Why do you have to pick it up? Didnt u choose the no sig option?


----------



## Wolfie

No sig required, but they still make sure you're the one getting it...I'd say more, but yeeeah.


----------



## Wolfie

After some serious nervousness at the post office, I now have Paradise Seeds Whiteberry, Greenhouse Seeds Hymalaya Gold, and G13 Labs Power Skunk germinating. yay!


----------



## skincandy

Wolfie said:
			
		

> After some serious nervousness at the post office, I now have Paradise Seeds Whiteberry, Greenhouse Seeds Hymalaya Gold, and G13 Labs Power Skunk germinating. yay!


 
Congrats! I was a little nervouse for ya myself.


----------



## Wolfie

Yeah, I don't recommend going the "cheapest shipping" route unless you really have to...too stressful.


----------



## JBonez

great news wolfie, glad you got your order, i should have mine next week, attitude is the way to go, just hope i dont have to go to the post office to pick up mine, he he.


----------



## Wolfie

2nd order showed up yesterday, only 8 days this time


----------



## JBonez

nice, expecting mine any day now. cant wait, thanks for the update friend.


----------



## Weezy

I have ordered from the Attitude Gifts and was very pleased.  Fast and reliable.

P.S. Wolfie: I love the Hicks quote.  Absolutely amazing man...he makes me laugh everytime I hear or read a quote.


----------



## Wolfie

I want to make up a t-shirt with his face on it, and "what would Bill say?" under it. I think if he were still alive he'd have had a stroke or brain aneurysm within the past 8 years. 

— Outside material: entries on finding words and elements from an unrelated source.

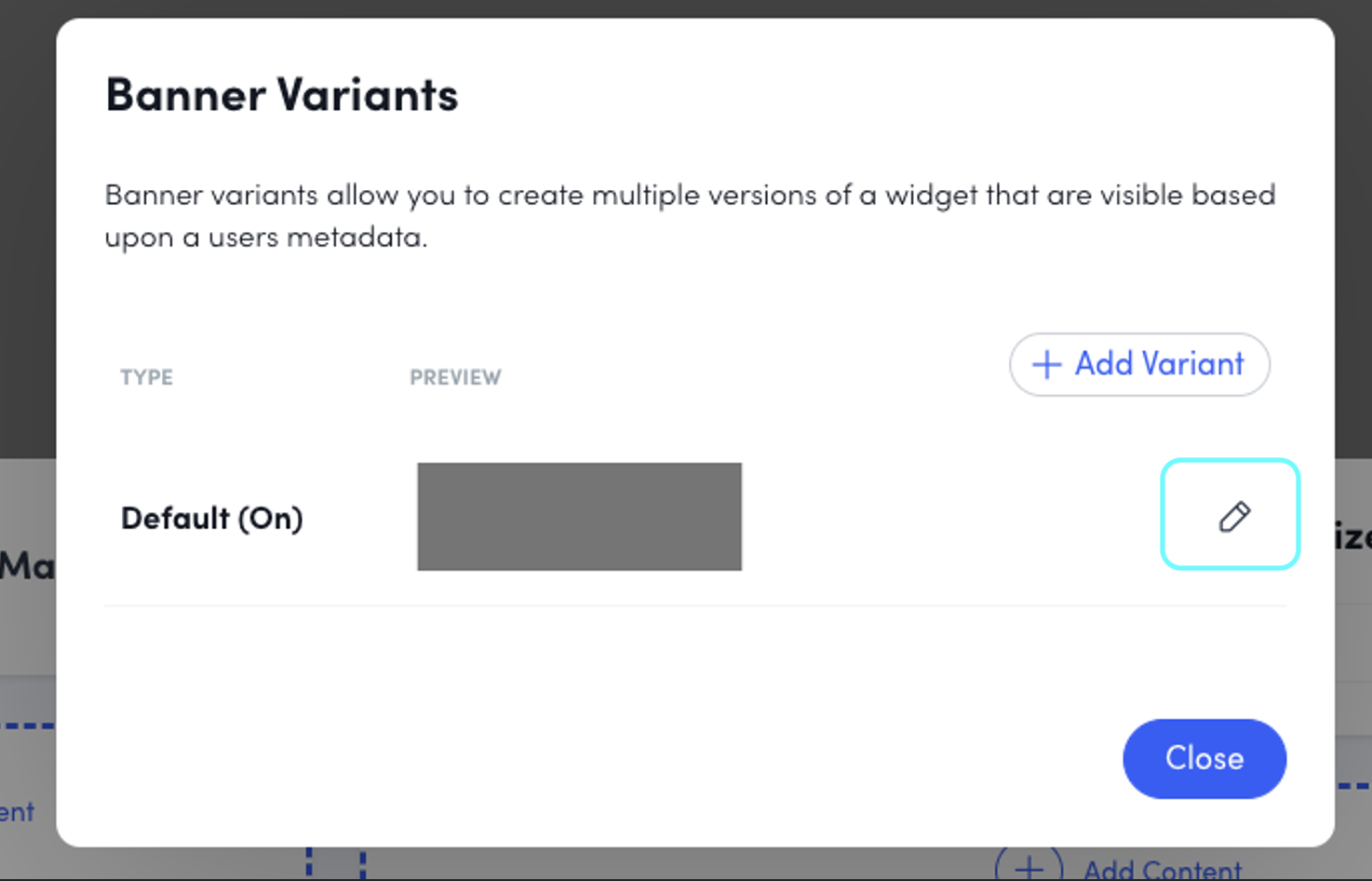Click the pencil edit icon for Default variant

click(1233, 516)
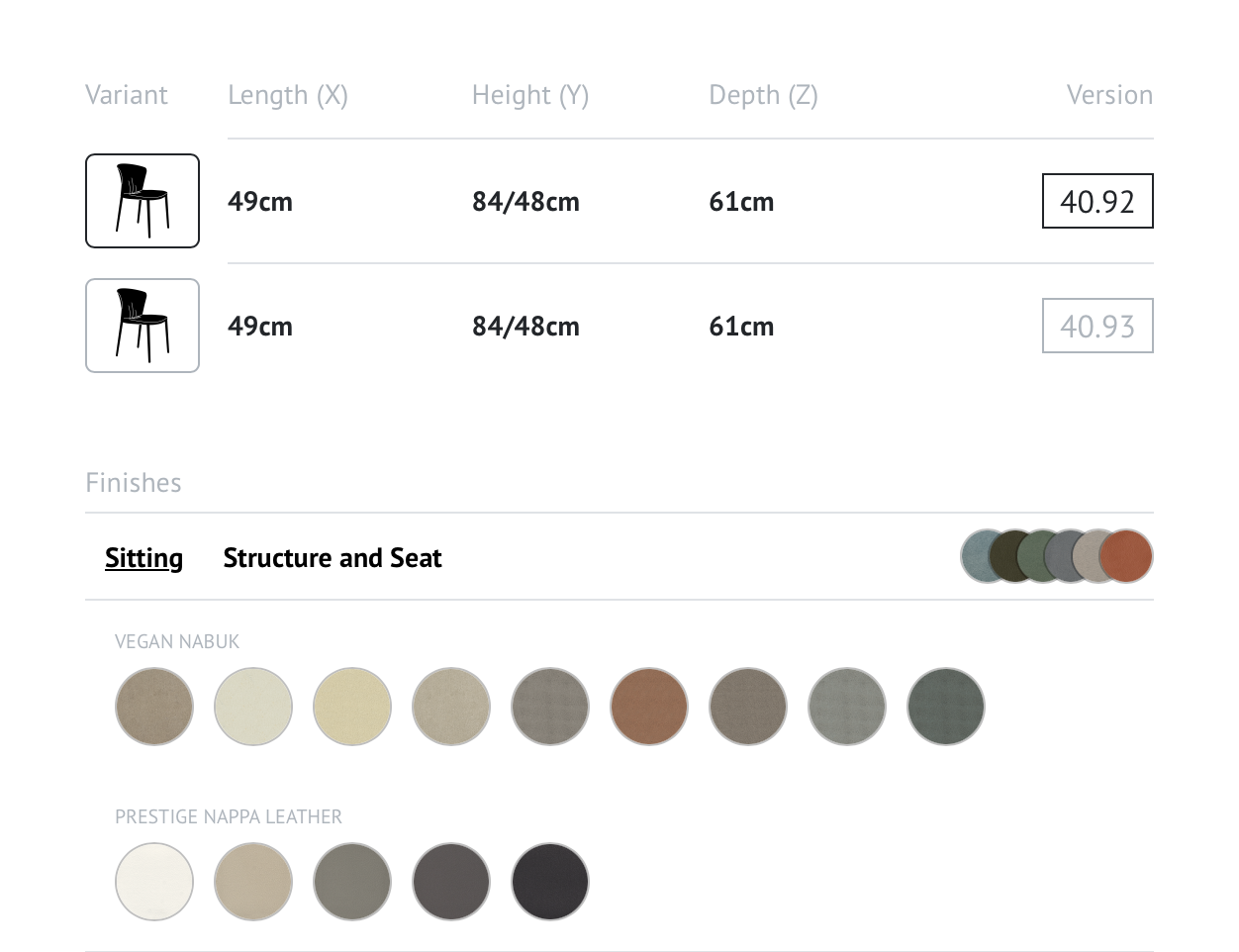Click the blue-grey swatch in finishes preview

pyautogui.click(x=978, y=556)
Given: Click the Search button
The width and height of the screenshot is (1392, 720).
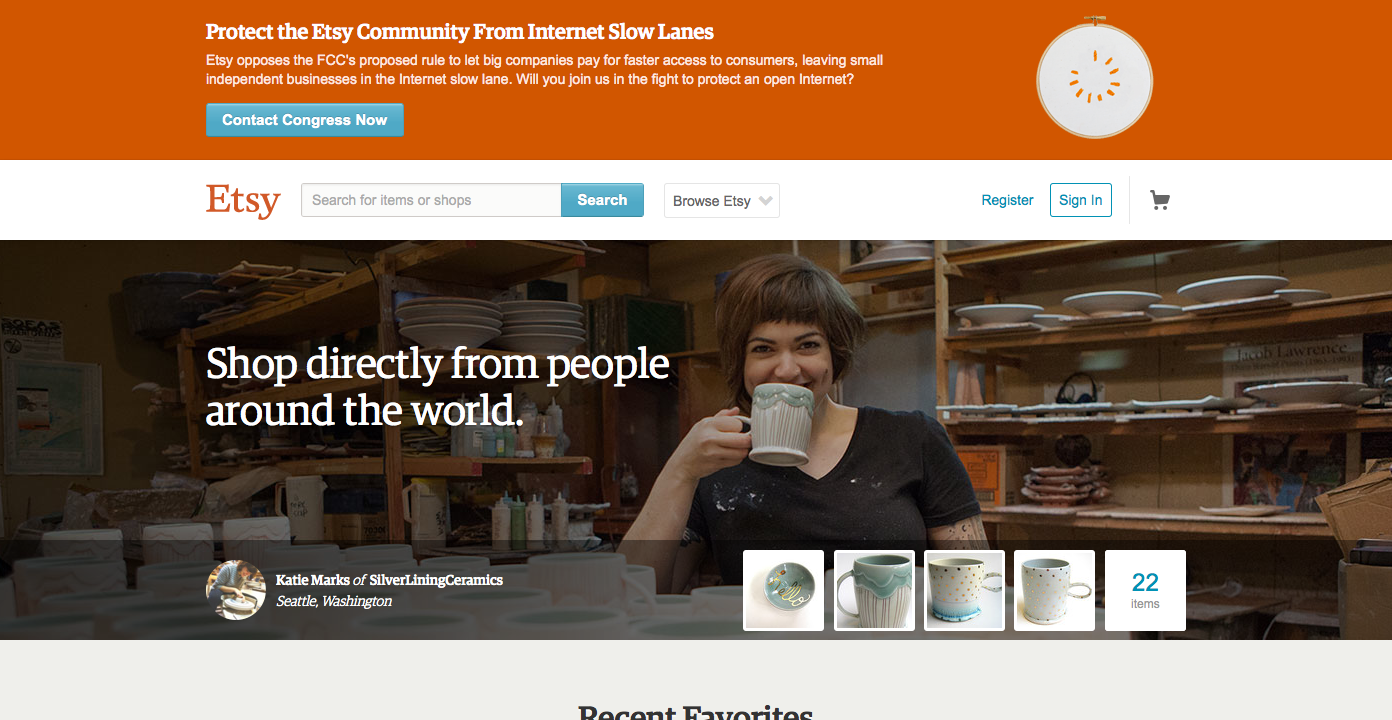Looking at the screenshot, I should 602,200.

By the way, my single Whiteberry seedling already has it's second set of leaves, the other strains aren't even out of the soil yet. I started White Widow and Blue Cheese tonight.


----------



## eastla_kushsmoka

I Didnt Order Nothing Yet Probably Wont Im Just Gunna Get Some Clones From Med Shops Im Hoping I Run Into Some Greencrack Clones Gc Was The Most Intense High I Ever Had Had Me Tripping Out


----------



## skincandy

I ordered last monday the 10th, and had my order in hand the following mon the 17th, to the mid west of the USA. Thats pretty good even with the weekend in there. Great customer service as well.


----------



## JBonez

skincandy said:
			
		

> I ordered last monday the 10th, and had my order in hand the following mon the 17th, to the mid west of the USA. Thats pretty good even with the weekend in there. Great customer service as well.



dang, you got yours before me! i ordered on the 9th i believe, but i havent checked the mail today yet.


----------



## JBonez

as suspected, package arrived today, afghan kush, here i come!


----------



## Wolfie

JBonez said:
			
		

> as suspected, package arrived today, afghan kush, here i come!

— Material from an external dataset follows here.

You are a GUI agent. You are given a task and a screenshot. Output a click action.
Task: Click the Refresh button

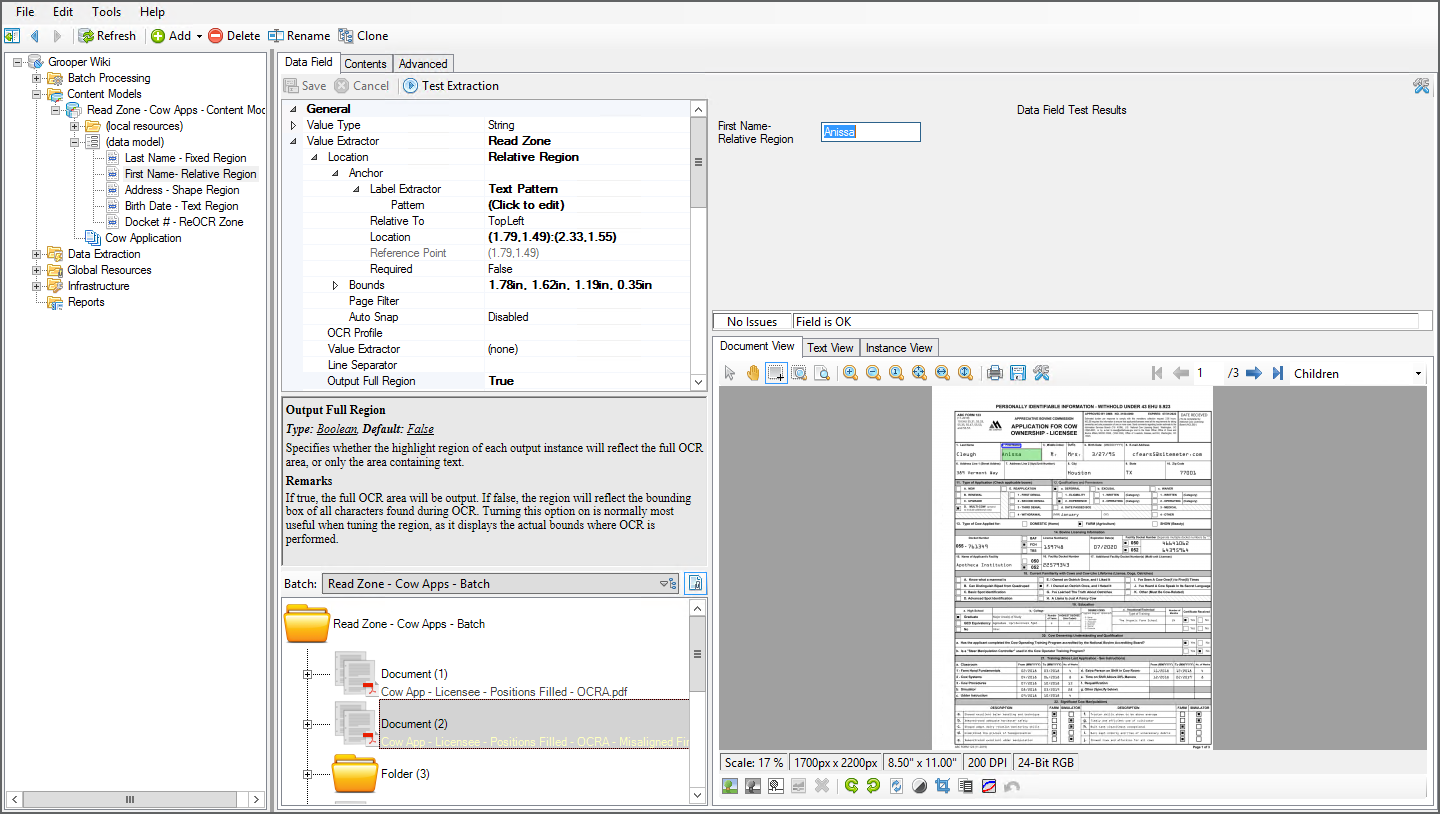tap(107, 36)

Good luck, my light worked for 10-15 minutes, then blew. Talk about a setback, oi, now I have to suddenly save up for a new light and I already have 4 seedlings.


----------



## BuddyLuv

7 days since they shipped 15 since I ordered, That is fine by me because I got the strains I wanted. Even though they were out of stock they did me right in the end. I will be using these guys again.


Oh and they are even bending over backwards to get me a few strains they do not usually stock. I will probably have to pay up front but hey I know I will get 'em from these guys/gals.


----------



## 808high

do you guys think that attitude would be able to ship to hawaii discreetly and fast.:fly:


----------